12:00 Noon Kinshasa, Africa

Kofi sends an instant message to fellow-student Charlotte: Can you help me with these physics equations? He has been struggling with the equation E = I * R. He's not used to representing quantities with letters, and at age 32 it's not easy to learn new approaches, even when they arrive online as part of his degree program at the Mandela Community College, which has partnered with RRSC. Charlotte suggests that Kofi call up a video animation of the relationship between current, voltage, and resistance during his lunch break at the DJT Mine. The tungsten he helps extract from the earth goes to China to be manufactured into the new photoelectric fabric invented at DJT in France and based on physics research done at RRSC. But not for long: as soon as the DJT factory is complete, Kofi and his fellow Africans will be ready to operate it, and they'll be manufacturing the fabric right here. After mastering his equations, Kofi checks on the loading of the freighter that's bound for China with another load of metal...
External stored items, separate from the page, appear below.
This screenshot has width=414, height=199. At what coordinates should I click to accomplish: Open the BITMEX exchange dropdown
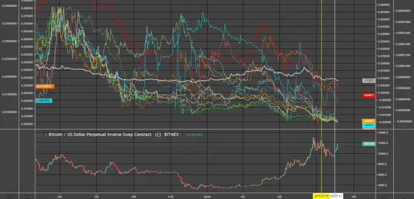tap(173, 135)
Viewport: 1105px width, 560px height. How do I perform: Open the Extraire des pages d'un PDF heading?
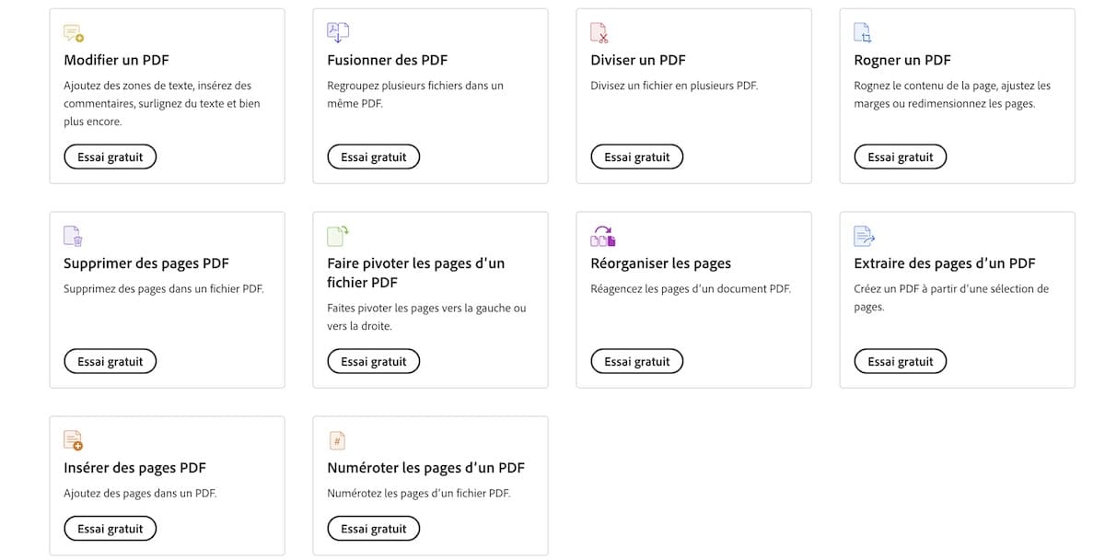945,263
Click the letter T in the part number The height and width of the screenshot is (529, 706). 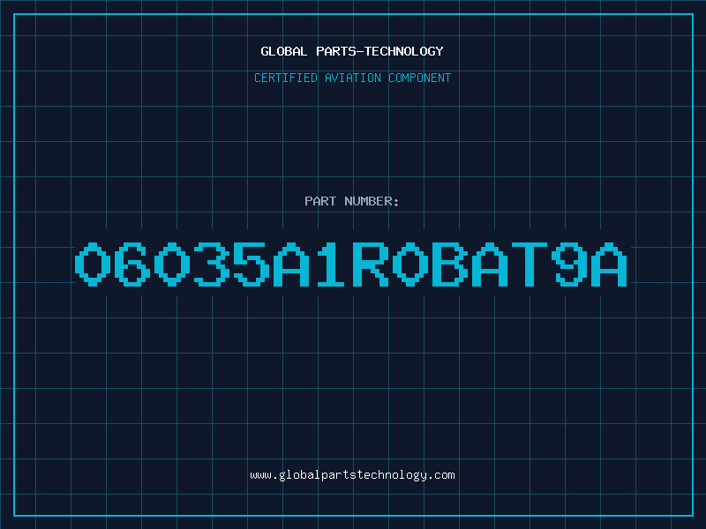tap(529, 264)
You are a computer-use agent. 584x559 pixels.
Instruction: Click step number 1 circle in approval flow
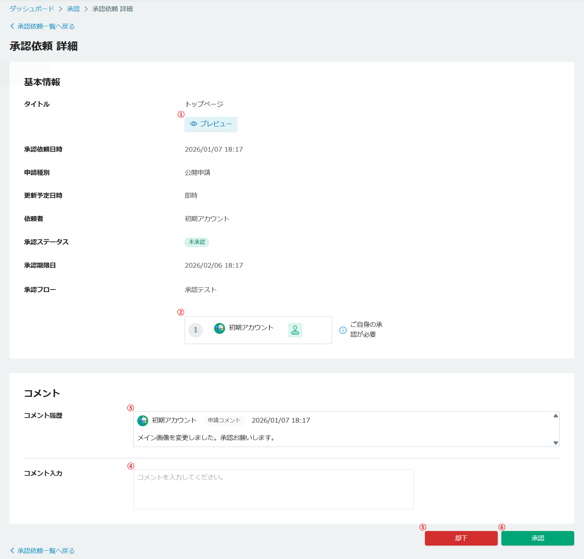click(x=196, y=330)
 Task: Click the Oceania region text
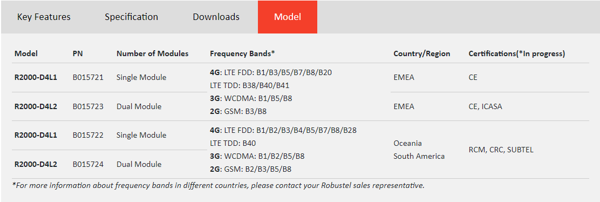pos(407,143)
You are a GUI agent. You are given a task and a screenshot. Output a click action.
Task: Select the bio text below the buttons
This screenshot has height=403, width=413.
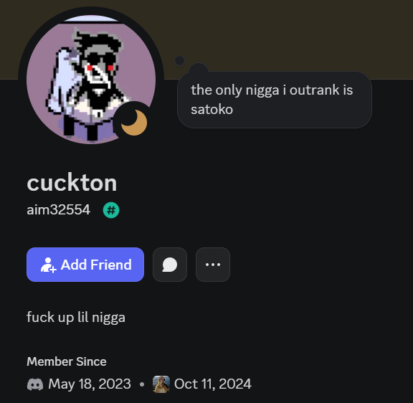[x=76, y=318]
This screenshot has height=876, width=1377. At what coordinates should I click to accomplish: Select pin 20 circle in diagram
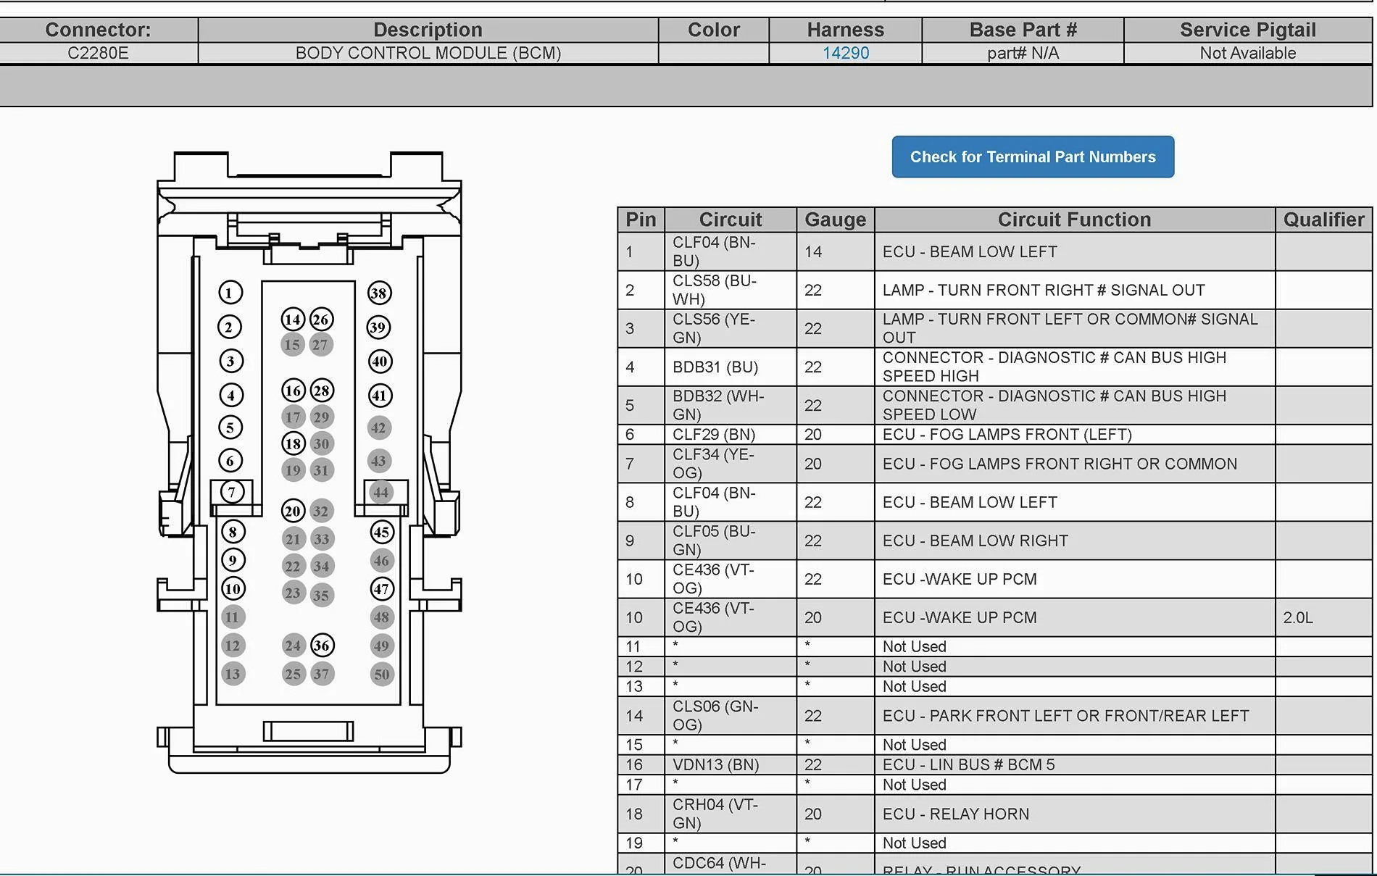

For the developing world, the additional university seats that they desperately need are seldom found in college buildings, but often located in workplaces and homes. Without the luxury of sending mid-career workers to the four-year adult sleep-over camp that typifies the traditional American and European university, these rising nations harness the internet, foreign expertise, and the energy of their young populations to learn while they work. Closely entwined with the global economic forces that have changed the face of the workplace, the new higher education system provides just-in-time learning to the most people at the lowest cost. Retraining of mid-career workers, and degree-completion for those who veered off the academic track, is an important mission for higher education systems in all economies. The power of the human network lets these varied types of students learn together, all over the world.

6:00 PM Guangzhou, China

The money to fuel the freighter has been wired to Africa, the local factory workers have been paid for the week, and the front doors of the bank have closed for the day. Bank manager Yuan Lao connects to his WebEx session with Grant Grayson III in Rolling River. Grant is studying Chinese online at the South China University of Technology, so Lao greets him with a hearty "Ni hao!." Grant runs his family's bank in Rolling River, and has been meeting weekly with his counterpart in Guangzhou in a joint learning expedition that will help both of them better understand the banking laws and traditions of their respective countries. Lao's bank is financing the new solar fabric factory in Africa, while Grayson's manages the American investment in the joint-venture factory in China. Both with significant capital from Society DJT in Bayeux, France...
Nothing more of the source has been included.